Priority 4. Enhance border security, with facilitation of bilateral dialogue between Afghan and Pakistani authorities.
Advancing the security and development of Kandahar will depend in large measure on improving security and development along the province’s border with Pakistan. Ultimately, a more effective management of the border will not be possible without closer relations between Afghanistan and Pakistan. To that end, Canada is undertaking several initiatives to facilitate those closer relations.
Canadian Objective for 2011:
The troubled relationship between Afghanistan and Pakistan has been fully evident in recent months. Flows of insurgents and munitions from Pakistan into Afghanistan continued. At the same time, scheduled meetings between officials of the two countries, intended to build confidence and cooperation, were suspended. Leaders of both governments have since engaged bilaterally, and both governments have agreed to resume bilateral discussions and take part in Afghanistan-Pakistan-ISAF meetings. Even so, long-standing sources of those bilateral strains—disagreement over the Afghanistan-Pakistan boundary line, the presence of terrorist safe havens inside Pakistan, the continuing presence of some two million Afghan refugees in Pakistan—remain unresolved.
Nonetheless, some progress on this priority was achieved. G8 governments recommitted their support for development and security along the Afghanistan-Pakistan border and pledged to coordinate programs for border-region development. For our part, Canada has signed an agreement with the Afghan government to provide start-up funding for the Afghan Peace Jirga Secretariat, an organization that will, among other things, facilitate meetings of Afghan tribal leaders living along the border.
Canada is also facilitating a series of workshops bringing together senior border officials of both countries on issues of customs, migration, narcotics control and other mutual concerns. One early and practical result: harmonization of working hours at Afghan and Pakistani border posts. For the first time, border stations on both sides are open seven days a week, which allows easier border crossings for legal commerce, rising customs revenues for both governments, and a new opening for a stronger shared sense of confidence between the two countries.

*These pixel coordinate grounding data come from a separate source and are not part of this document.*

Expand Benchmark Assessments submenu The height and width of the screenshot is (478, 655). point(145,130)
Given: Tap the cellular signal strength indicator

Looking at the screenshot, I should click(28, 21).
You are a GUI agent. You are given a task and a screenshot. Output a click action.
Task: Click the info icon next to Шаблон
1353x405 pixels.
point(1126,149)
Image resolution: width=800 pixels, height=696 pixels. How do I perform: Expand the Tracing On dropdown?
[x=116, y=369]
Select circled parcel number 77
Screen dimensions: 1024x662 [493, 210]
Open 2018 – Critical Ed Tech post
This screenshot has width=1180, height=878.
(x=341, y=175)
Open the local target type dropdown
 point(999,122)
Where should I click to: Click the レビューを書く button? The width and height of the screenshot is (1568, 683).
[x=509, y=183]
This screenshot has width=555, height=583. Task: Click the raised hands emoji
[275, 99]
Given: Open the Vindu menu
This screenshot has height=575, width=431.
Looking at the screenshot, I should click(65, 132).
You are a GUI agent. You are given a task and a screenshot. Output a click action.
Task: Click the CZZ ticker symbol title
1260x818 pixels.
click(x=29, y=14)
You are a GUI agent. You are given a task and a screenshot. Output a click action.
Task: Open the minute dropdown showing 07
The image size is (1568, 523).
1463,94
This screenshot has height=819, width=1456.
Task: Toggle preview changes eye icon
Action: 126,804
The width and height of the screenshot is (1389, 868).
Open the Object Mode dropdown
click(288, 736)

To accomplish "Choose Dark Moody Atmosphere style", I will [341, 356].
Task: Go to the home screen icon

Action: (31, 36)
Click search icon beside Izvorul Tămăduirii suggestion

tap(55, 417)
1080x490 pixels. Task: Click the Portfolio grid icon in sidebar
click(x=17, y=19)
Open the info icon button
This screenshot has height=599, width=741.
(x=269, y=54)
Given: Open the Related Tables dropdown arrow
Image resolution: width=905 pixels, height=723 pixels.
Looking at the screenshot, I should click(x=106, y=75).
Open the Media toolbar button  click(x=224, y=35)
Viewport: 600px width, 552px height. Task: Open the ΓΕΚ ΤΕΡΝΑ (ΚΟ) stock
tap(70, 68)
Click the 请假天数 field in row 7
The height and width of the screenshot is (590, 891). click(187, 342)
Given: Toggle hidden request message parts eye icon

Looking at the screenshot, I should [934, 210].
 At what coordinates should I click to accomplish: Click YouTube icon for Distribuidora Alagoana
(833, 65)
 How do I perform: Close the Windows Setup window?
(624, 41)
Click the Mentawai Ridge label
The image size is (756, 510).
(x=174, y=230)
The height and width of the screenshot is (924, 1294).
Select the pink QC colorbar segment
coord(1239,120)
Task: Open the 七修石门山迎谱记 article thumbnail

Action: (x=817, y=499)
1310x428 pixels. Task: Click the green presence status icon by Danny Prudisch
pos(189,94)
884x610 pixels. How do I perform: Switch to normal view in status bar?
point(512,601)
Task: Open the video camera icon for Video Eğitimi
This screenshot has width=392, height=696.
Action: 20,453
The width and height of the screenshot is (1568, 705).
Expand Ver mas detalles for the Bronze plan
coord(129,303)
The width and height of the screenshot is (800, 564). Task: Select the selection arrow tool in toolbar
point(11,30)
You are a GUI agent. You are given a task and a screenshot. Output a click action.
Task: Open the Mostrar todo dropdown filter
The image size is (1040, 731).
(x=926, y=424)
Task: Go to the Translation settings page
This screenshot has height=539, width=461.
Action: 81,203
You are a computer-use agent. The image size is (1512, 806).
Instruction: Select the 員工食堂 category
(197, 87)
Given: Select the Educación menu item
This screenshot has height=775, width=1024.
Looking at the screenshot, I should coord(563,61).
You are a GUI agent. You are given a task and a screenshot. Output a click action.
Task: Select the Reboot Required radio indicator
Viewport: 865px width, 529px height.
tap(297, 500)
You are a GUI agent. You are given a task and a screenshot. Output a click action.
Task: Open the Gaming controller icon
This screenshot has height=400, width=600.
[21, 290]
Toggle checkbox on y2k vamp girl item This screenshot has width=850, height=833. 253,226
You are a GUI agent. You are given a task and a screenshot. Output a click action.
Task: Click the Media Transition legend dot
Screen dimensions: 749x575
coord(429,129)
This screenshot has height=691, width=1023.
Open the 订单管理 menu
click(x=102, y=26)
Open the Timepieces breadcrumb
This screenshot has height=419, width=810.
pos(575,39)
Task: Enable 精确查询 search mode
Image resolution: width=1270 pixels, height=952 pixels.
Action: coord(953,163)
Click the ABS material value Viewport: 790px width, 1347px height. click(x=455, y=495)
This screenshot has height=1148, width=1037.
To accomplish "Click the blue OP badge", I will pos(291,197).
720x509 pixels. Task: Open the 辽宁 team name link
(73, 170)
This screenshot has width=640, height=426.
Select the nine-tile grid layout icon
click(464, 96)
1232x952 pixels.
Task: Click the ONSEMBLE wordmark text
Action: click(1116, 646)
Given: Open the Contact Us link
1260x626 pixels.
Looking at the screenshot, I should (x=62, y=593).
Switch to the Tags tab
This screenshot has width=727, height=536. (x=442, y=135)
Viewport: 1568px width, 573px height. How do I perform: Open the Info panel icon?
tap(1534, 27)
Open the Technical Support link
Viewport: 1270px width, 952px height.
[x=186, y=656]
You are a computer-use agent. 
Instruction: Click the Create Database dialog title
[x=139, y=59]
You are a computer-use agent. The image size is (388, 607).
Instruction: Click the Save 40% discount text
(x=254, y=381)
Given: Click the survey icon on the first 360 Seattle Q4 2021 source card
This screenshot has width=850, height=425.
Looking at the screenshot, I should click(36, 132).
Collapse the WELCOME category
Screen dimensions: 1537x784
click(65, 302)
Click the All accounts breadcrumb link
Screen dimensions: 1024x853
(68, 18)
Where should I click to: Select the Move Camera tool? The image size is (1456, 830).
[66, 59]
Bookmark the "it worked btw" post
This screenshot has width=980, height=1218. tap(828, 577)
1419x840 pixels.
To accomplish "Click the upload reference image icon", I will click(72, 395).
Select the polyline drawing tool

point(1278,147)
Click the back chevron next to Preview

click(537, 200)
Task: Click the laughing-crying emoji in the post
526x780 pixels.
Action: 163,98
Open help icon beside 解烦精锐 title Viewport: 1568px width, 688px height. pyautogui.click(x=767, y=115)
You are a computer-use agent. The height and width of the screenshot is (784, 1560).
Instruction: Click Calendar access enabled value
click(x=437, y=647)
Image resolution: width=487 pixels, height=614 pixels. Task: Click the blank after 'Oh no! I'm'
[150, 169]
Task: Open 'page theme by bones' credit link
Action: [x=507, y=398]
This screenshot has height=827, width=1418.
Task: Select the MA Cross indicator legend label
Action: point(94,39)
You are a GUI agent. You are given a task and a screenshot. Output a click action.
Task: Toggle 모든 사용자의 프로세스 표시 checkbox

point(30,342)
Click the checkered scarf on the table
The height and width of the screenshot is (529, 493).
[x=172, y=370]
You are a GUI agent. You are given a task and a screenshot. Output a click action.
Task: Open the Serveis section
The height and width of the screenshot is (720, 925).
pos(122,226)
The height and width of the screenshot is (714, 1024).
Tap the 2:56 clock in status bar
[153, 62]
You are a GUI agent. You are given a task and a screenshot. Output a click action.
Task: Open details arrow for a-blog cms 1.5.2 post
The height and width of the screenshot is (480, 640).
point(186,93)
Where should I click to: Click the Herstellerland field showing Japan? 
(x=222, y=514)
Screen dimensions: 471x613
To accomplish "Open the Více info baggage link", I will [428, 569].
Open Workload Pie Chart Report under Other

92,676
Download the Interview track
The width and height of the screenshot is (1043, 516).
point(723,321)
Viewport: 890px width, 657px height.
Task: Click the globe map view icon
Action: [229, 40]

Building that confidence is a necessary part of the complex process of promoting practical cooperation between Afghanistan and Pakistan. It is also true that the border is long, the terrain harsh and infrastructure scarce. So setting Canada’s benchmarks in this priority is taking time. One benchmark, for instance, will target training of border officials and address the installation of new infrastructure. In the meantime, we are working with Afghans and Pakistanis to assess real needs and realistic opportunities for better border management.